## AIM OF THE TASK
Reproduce word for word the lines starting at the beginning and ending at the line that contains "文档 (879, 22)", leaving out the pictures.

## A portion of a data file
-- begin --

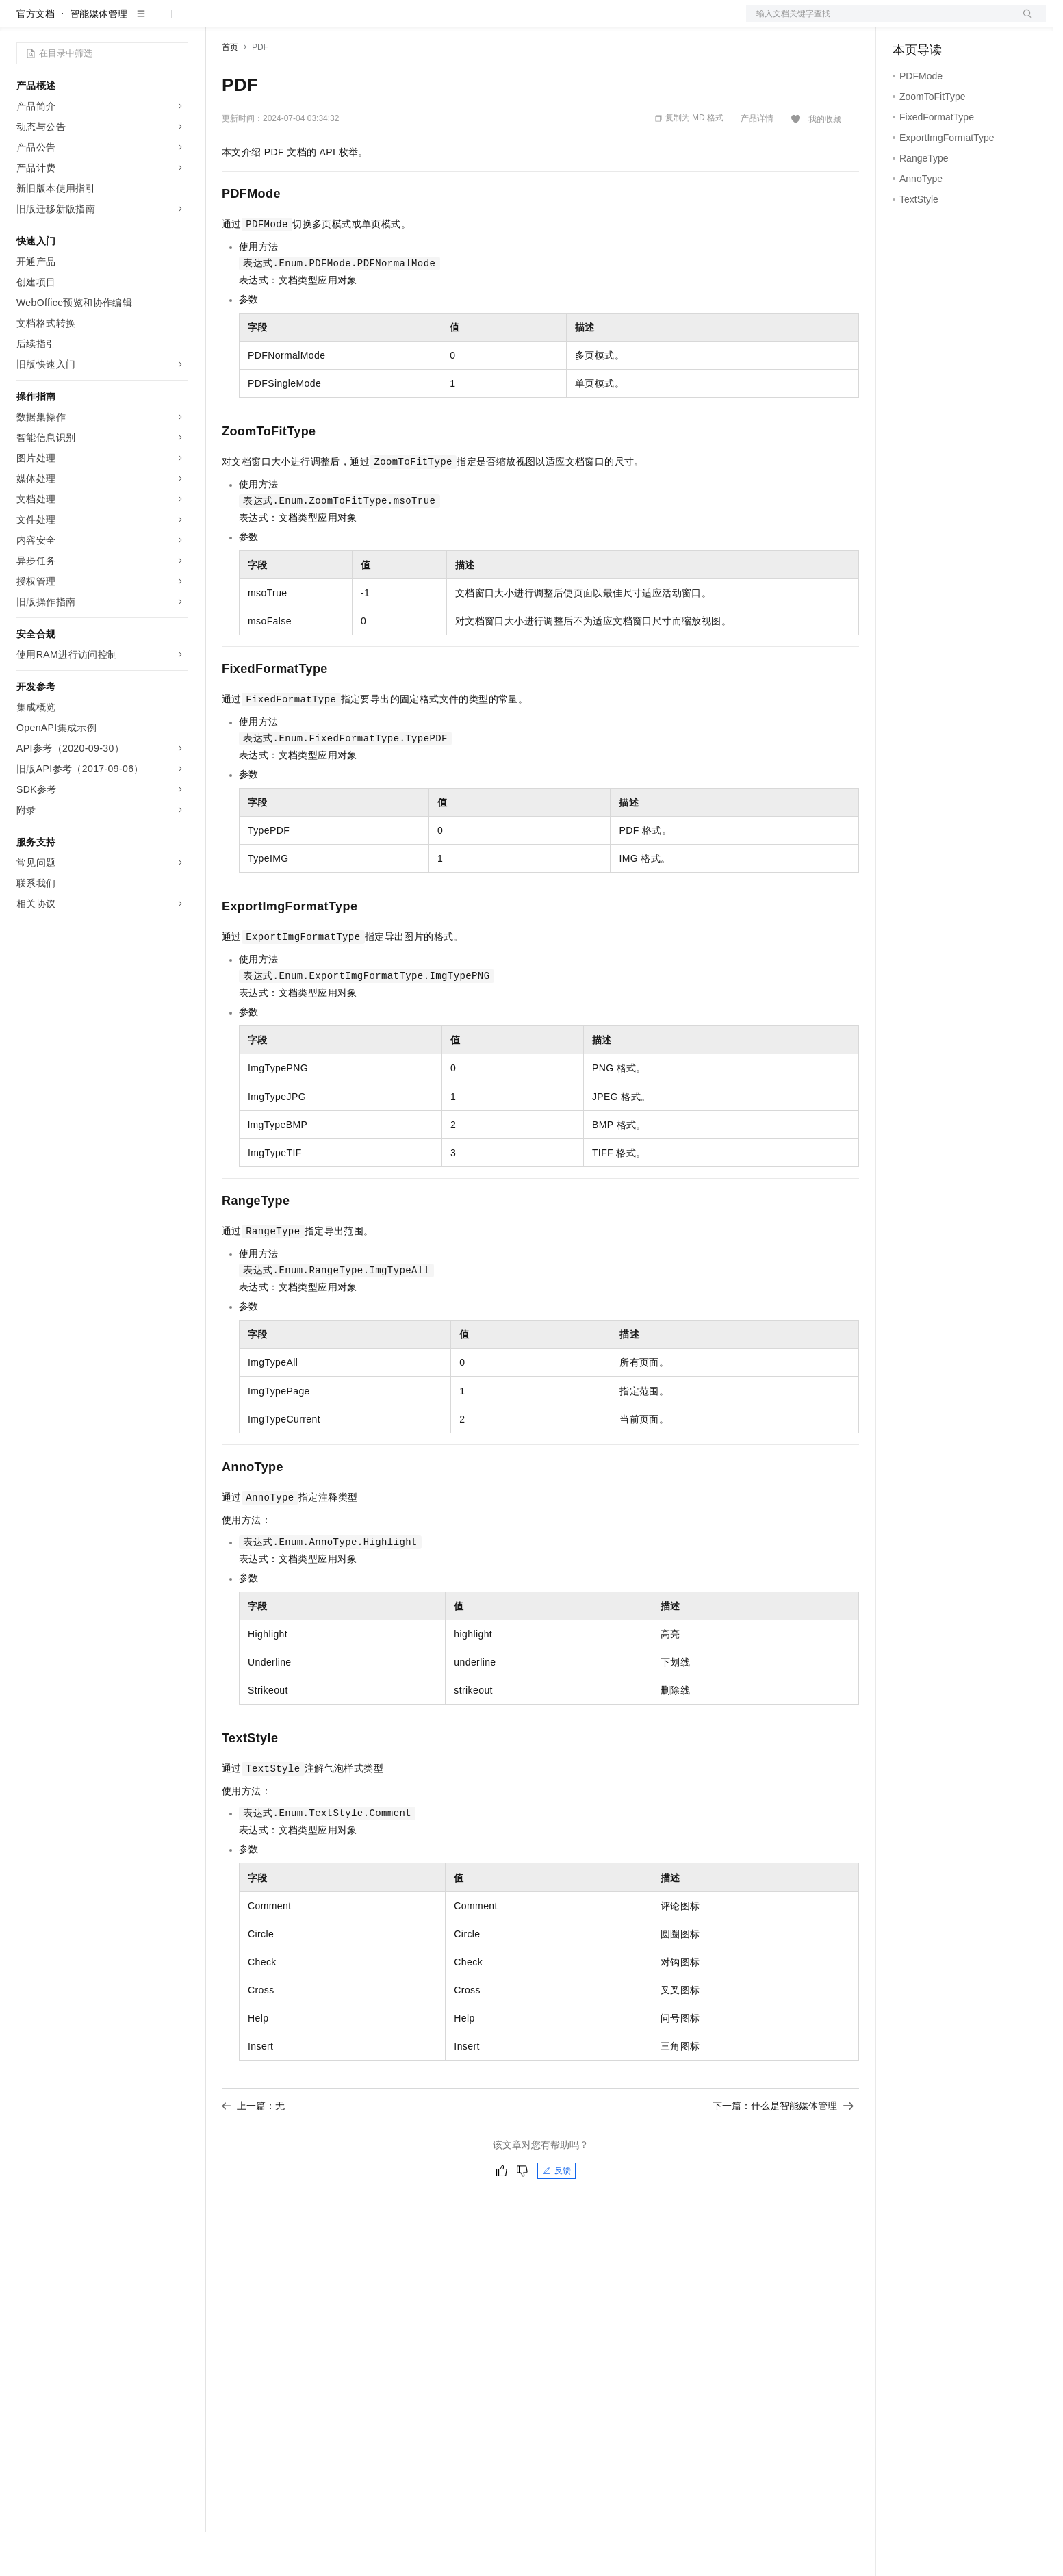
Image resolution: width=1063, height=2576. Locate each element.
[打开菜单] (22, 22)
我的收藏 (824, 163)
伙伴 (371, 21)
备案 (907, 22)
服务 (403, 21)
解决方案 (220, 21)
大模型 (140, 21)
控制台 (940, 22)
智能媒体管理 (98, 57)
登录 (1023, 22)
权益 (262, 21)
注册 (973, 22)
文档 (879, 22)
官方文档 (35, 57)
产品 (178, 21)
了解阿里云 (451, 21)
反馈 (556, 2214)
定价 (295, 21)
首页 (230, 91)
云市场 (333, 21)
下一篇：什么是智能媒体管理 (783, 2149)
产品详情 (757, 162)
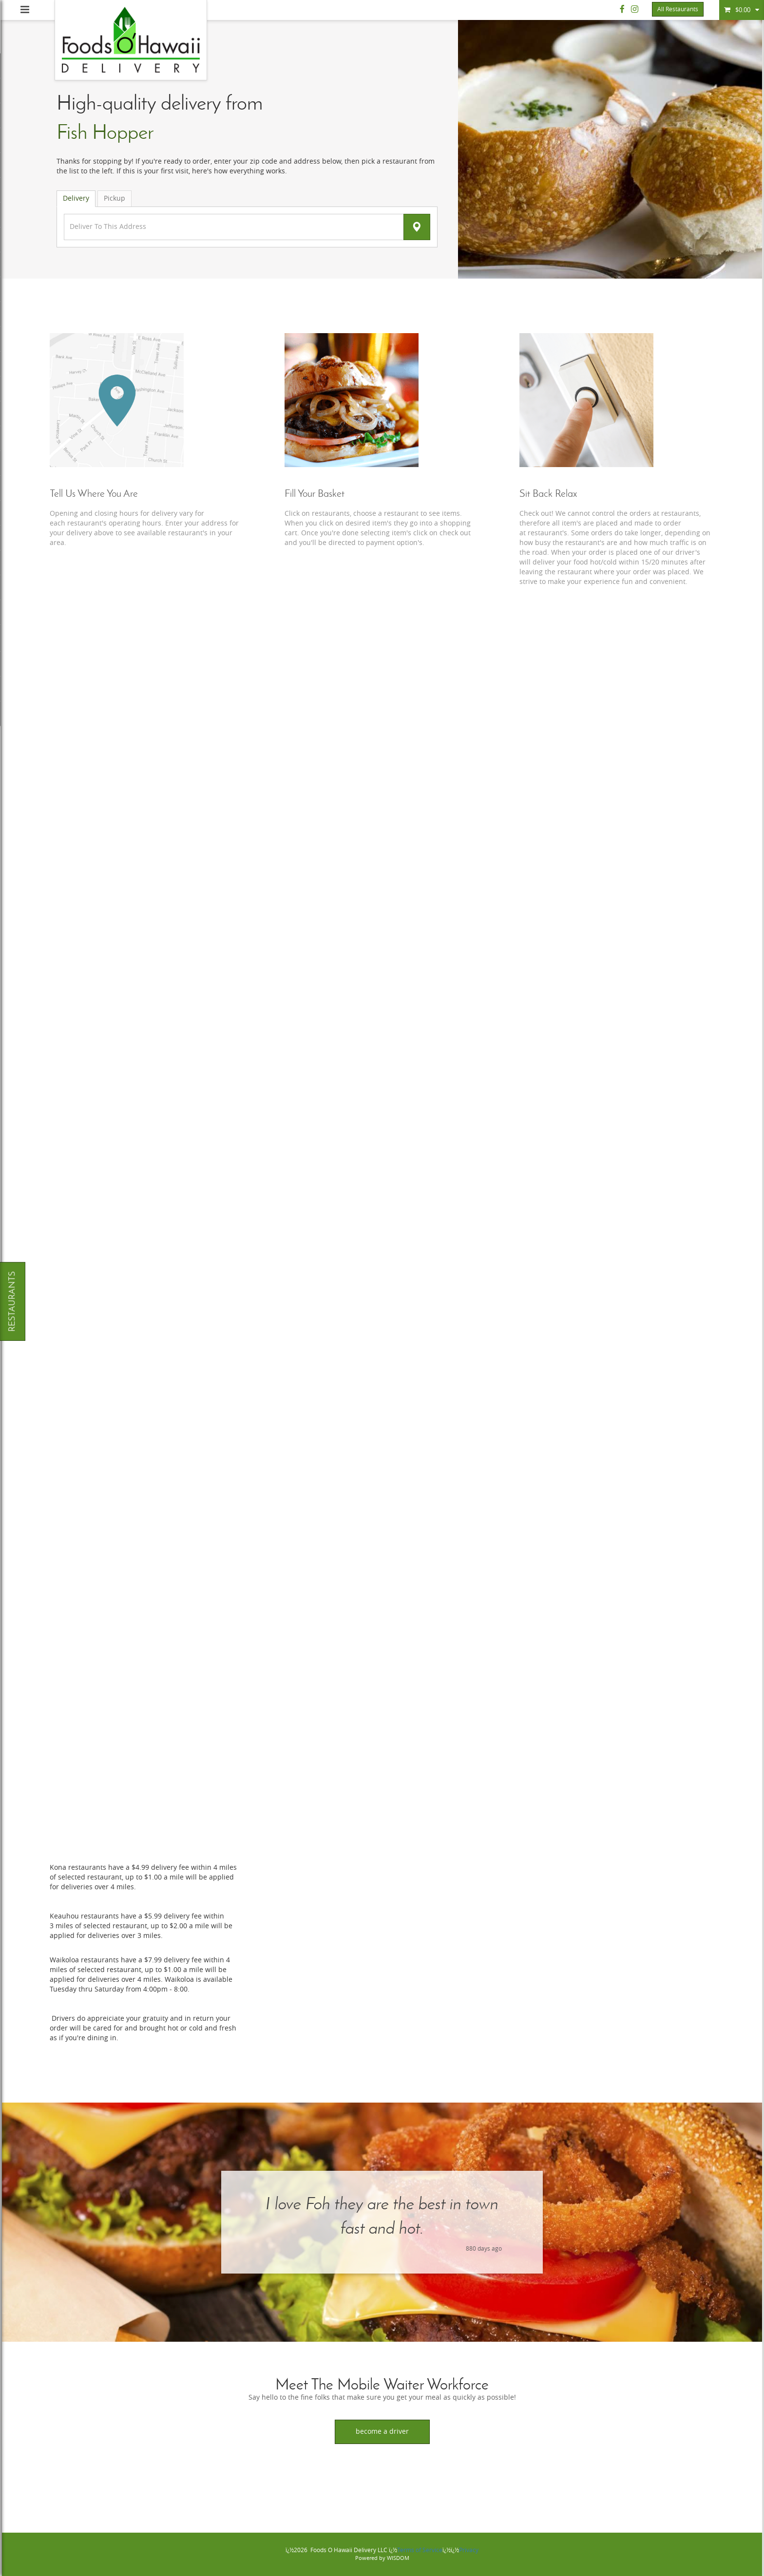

-- end --

## TASK RESPONSE
Image resolution: width=1063, height=2576. Locate each element.
[打开菜单] (22, 22)
我的收藏 (824, 163)
伙伴 (371, 21)
备案 (907, 22)
服务 (403, 21)
解决方案 (220, 21)
大模型 (140, 21)
控制台 (940, 22)
智能媒体管理 (98, 57)
登录 (1023, 22)
权益 (262, 21)
注册 (973, 22)
文档 (879, 22)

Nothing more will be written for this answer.